The album Mud Slide Slim and the Blue Horizon, the album where this song first appeared, peaked at the Number 2 spot on the albums charts. It was prevented from reaching Number 1 because Carole Kings’s Tapestry held the top spot. King’s album included her version of her song.

The song received two Grammy Awards. James Taylor won Best Pop Vocal Performance, Male for the song. It also won Best Song of the Year. Carole King was one of the few, if not the only, person to be involved in the winning of all five of the Grammy top awards. Along with these two she also won Record of the Year for It’s Too Late.
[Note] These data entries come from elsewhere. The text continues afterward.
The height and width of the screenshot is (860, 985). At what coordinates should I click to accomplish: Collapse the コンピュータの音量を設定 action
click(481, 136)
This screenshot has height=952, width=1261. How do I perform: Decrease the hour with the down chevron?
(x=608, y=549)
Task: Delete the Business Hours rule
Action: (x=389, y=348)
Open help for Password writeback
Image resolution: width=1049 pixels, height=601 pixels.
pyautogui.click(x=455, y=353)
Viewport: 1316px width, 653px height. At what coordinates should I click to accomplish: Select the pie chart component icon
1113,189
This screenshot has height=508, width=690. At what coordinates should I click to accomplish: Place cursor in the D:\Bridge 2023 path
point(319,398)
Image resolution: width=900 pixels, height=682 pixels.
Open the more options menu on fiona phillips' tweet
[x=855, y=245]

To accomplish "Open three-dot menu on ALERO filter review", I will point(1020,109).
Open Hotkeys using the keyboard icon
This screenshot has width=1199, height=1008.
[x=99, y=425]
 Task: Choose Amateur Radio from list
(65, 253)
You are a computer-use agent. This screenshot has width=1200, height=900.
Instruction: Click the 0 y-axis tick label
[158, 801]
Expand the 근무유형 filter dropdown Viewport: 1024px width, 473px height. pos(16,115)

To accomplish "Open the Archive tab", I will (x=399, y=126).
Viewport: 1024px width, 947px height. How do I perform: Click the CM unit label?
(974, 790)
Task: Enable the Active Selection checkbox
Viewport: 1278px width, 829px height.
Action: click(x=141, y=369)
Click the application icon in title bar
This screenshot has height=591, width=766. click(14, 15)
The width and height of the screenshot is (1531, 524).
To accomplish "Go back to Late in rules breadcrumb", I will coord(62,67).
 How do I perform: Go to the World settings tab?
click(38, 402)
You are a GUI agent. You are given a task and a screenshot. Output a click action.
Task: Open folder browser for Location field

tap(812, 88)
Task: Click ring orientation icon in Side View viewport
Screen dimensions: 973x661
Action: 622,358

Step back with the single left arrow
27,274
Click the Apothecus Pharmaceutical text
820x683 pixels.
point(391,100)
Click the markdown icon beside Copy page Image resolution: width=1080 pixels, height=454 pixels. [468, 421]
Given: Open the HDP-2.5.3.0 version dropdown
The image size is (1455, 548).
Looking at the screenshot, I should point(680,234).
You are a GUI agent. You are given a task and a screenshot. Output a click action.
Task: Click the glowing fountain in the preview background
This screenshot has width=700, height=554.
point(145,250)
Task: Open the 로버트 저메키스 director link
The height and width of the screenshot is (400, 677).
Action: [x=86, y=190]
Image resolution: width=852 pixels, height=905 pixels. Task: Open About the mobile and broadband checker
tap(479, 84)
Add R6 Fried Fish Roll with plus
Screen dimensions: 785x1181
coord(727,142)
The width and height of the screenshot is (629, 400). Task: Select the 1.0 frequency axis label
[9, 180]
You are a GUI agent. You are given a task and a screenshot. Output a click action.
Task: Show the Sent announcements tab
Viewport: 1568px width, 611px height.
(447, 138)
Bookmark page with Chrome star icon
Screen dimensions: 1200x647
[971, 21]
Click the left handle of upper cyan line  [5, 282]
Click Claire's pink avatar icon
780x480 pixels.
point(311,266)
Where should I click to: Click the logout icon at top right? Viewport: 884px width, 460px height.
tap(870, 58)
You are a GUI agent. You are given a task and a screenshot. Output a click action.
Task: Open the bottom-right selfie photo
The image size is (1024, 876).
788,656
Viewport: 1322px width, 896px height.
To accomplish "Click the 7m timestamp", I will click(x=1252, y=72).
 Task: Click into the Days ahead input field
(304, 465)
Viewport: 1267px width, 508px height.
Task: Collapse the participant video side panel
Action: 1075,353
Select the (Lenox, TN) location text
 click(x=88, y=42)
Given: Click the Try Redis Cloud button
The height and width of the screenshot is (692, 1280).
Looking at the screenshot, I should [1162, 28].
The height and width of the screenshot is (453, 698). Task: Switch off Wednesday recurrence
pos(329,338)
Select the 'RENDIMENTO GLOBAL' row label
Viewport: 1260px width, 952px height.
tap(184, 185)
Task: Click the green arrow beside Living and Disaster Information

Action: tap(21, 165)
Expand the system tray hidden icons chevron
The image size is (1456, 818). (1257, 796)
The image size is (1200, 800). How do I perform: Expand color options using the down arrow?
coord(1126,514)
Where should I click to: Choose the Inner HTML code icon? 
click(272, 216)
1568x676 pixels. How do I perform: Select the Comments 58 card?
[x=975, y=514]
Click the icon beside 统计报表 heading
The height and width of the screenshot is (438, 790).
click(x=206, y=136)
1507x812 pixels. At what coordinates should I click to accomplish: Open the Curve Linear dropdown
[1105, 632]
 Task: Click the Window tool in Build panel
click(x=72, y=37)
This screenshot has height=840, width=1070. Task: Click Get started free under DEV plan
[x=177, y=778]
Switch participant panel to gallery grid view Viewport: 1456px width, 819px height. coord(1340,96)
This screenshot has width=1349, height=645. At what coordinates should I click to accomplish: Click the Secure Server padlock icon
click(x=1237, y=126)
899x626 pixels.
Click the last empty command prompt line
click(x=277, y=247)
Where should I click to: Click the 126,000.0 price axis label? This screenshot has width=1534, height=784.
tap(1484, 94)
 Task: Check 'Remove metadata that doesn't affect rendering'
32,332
Album of the Year for Tapestry as well as Best Pop Vocal Performance, Female.

Rare Earth – I Just Want to Celebrate

July 5, 2011 | 1971, Group, Motown, Rare Earth | By: 70sMusicFan

I just Want to Celebrate by Rare Earth was a hit during the summer of 1971. It peaked at Number 7 and is now considered one of the most popular song from the 70s.

It has appeared in number of movie sound tracks as well TV Commercials.

Rare Earth was not only the name of the group, but it was also the name of the song’s record label. A subsidiary of Motown Records.

When I first heard the song in the summer of 1971, I was but a 12 year old boy, although I would turn 13 at the end of summer. I recall listening to the song sitting under a shade tree at my Grandparents. I knew of Rare Earth and had heard a couple of their previous hits, most notably Get Ready. For some reason I first thought that it was a old song not a new one.

It was one of my favorite songs that summer and remains a favorite.

Edgar Winter Group – Frankenstein

July 2, 2011 | 1973, Group, Number 1, Top 40 | By: 70sMusicFan

The early ’70′s had some great instrumentals and one of the best came out in 1973 with the Edgar Winter Group and Frankenstein. Here is a nearly 9 minute live version of the song that may even be better than the album cut from They Only Come Out at Night.

Now you can hear a very short clip of it on the ATT commercial. Sit back and enjoy it in its entirety.

As you can see Edgar Winter has a strap over his neck to hold his keyboard similar to holding a guitar. He was the first to do this. His reason was that by sitting behind the keyboard he wasn’t able to interact with the audience like those on guitar.

The album version of the song was timed at 4:44. When released as a single it only had a running time of 3:28. In concert it wasn’t uncommon for them to jam for nearly 10 minutes or more.

Why the name Frankenstein? That comes from the fact that it’s actually a song that was pieced together from a number of different ‘jams’, just like Frankenstein’s monster was pieced together from parts from multiple bodies.

The song was on the charts in the spring of 1973 reaching the top spot in May. It didn’t do quite as well in the UK peaking at Number 18.

Three Dog Night – Joy To The World

May 5, 2011 | 1971, Group, Three Dog Night, Top 40 | By: 70sMusicFan

During 1971 everyone was singing the opening line, “Jeremiah was a Bullfrog” of this song. Three Dog Night doesn’t get the acknowledgment today that they deserve. From 1969 until 1974 they were one of the most popular bands around.

They performed this song at both the 1971 and 1972 Grammy Awards ceremony. Not too many, if any, can say they performed the same song in two different Grammy shows.

Set back and enjoy the words of Hoyt Axton with Chuck Negron belting them out.